None of this would matter, of course, if we were just talking about a romp for plane or poolside. But the suspicion lurks that the former editor is reflecting something a bit more serious than that. After all, metropolitan opinion does flirt with the dismantling of Britain. Advertising men think national insignia are bad business for British Airways. Blairite PR people prattle about the rebranding of Britain. Historians say the whole idea of Britain was a racket dreamed up by the upper classes.

At the same time, Britain does seem closer to America than to Europe. In the language, by which as Oscar Wilde said we are divided, we can at least communicate. More and more British people go to the US on holiday and have a wonderful time. There are massive American investments in Britain, and a shared political culture on Left as well as Right.

Still, we should not be led, even by such a romp, into kidding ourselves for one moment that Britain, to Americans, is anything other than very foreign. There is, for a start, the question of optimism. When The Washington Post rakes muck, it does so on the assumption that things ought to work better. The Guardian seems to find it hard to believe that anything could work in this country. Preston's utterly downbeat vision of Britain's history and prospects is steeped in what General de Gaulle called "morosite".

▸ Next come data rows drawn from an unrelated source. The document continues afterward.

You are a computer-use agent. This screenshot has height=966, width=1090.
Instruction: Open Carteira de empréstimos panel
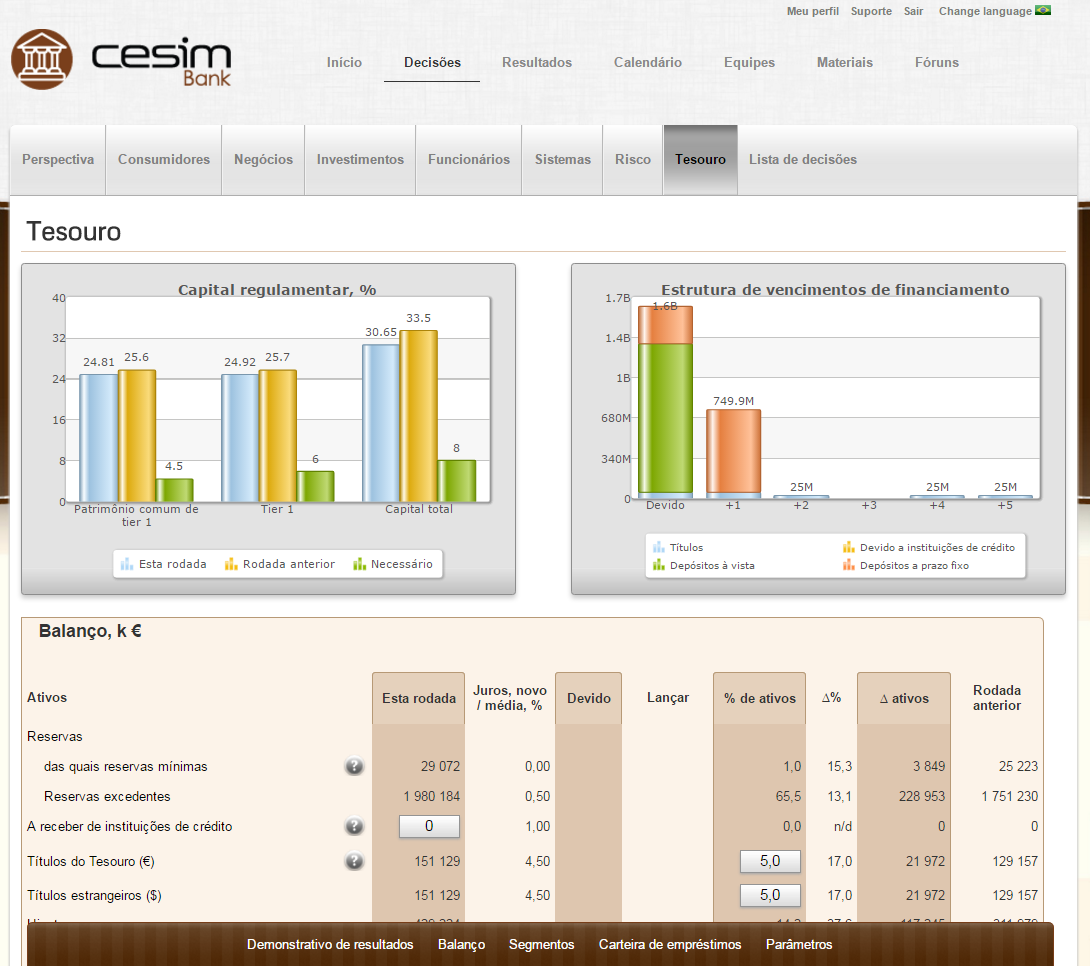pos(670,945)
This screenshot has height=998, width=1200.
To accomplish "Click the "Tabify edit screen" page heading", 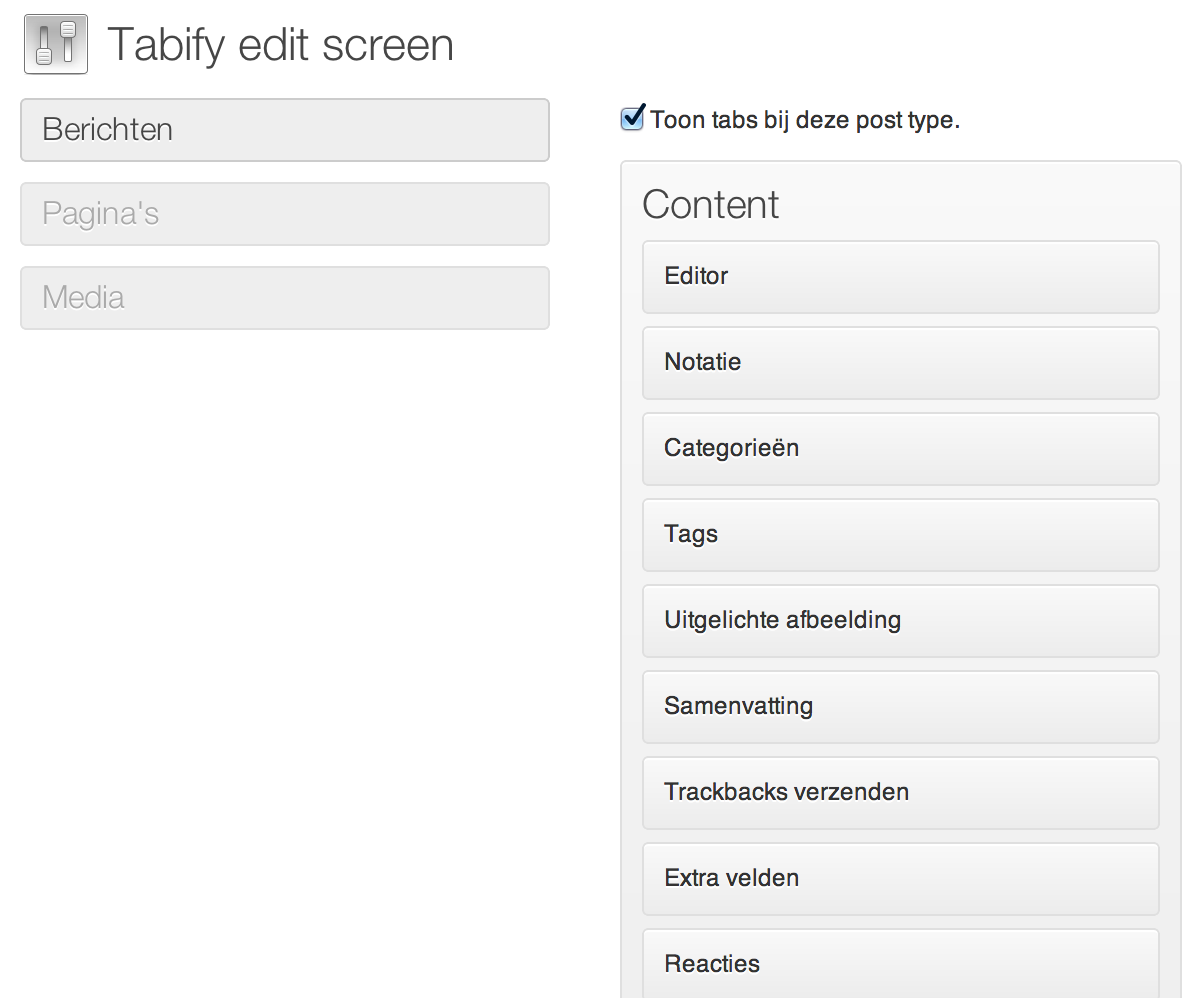I will click(x=280, y=45).
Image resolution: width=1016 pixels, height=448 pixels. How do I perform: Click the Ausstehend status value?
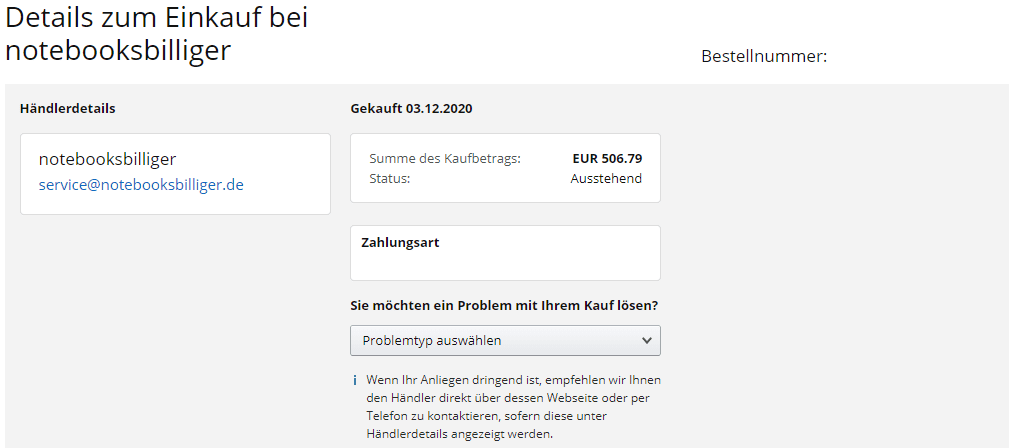coord(606,179)
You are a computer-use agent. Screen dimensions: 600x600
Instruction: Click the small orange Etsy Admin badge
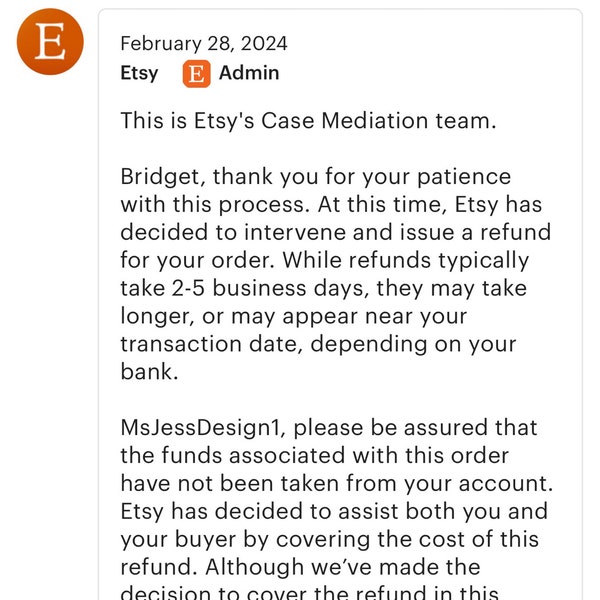point(196,73)
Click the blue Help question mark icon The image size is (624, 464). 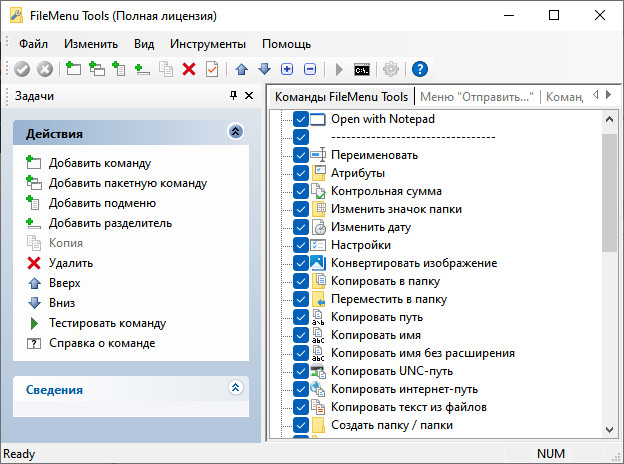pyautogui.click(x=420, y=69)
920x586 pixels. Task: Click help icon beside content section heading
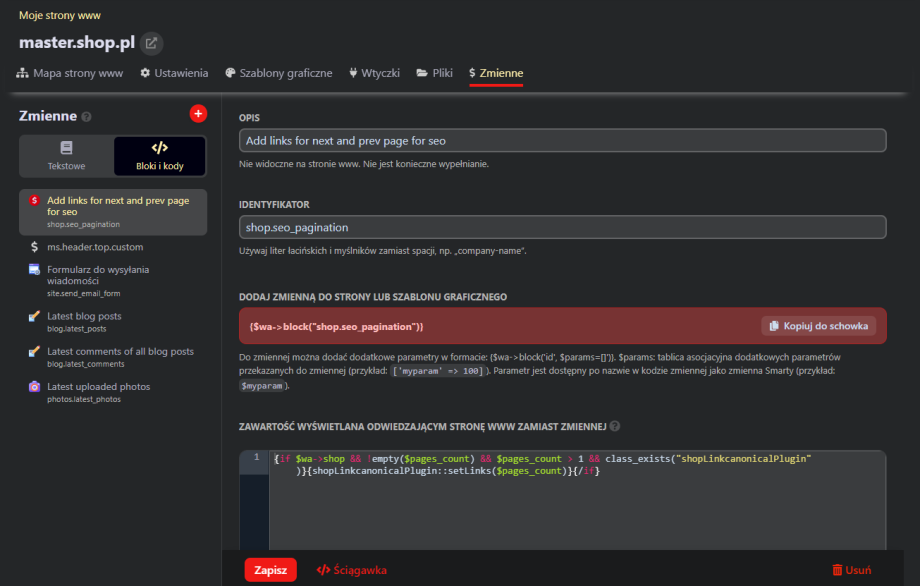614,426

Not that Americans will find Preston's portrait of their country very flattering. His overall picture is not so very far from the old anti-American stereotype of crass men in Hawaiian shirts and women with hair under plastic hats stuffing themselves with giant hamburgers, in a country led by lecherous cynics mouthing cliches. Hard to explain why a society and a political system run by such buffoons could work at all, let alone as well as it does.

Not long ago, a famous American intellectual told me that what made Britain feel so foreign to him was the "sour resentment" he found here. If we want to join the American, as opposed to the European Union, we will have to get rid of that.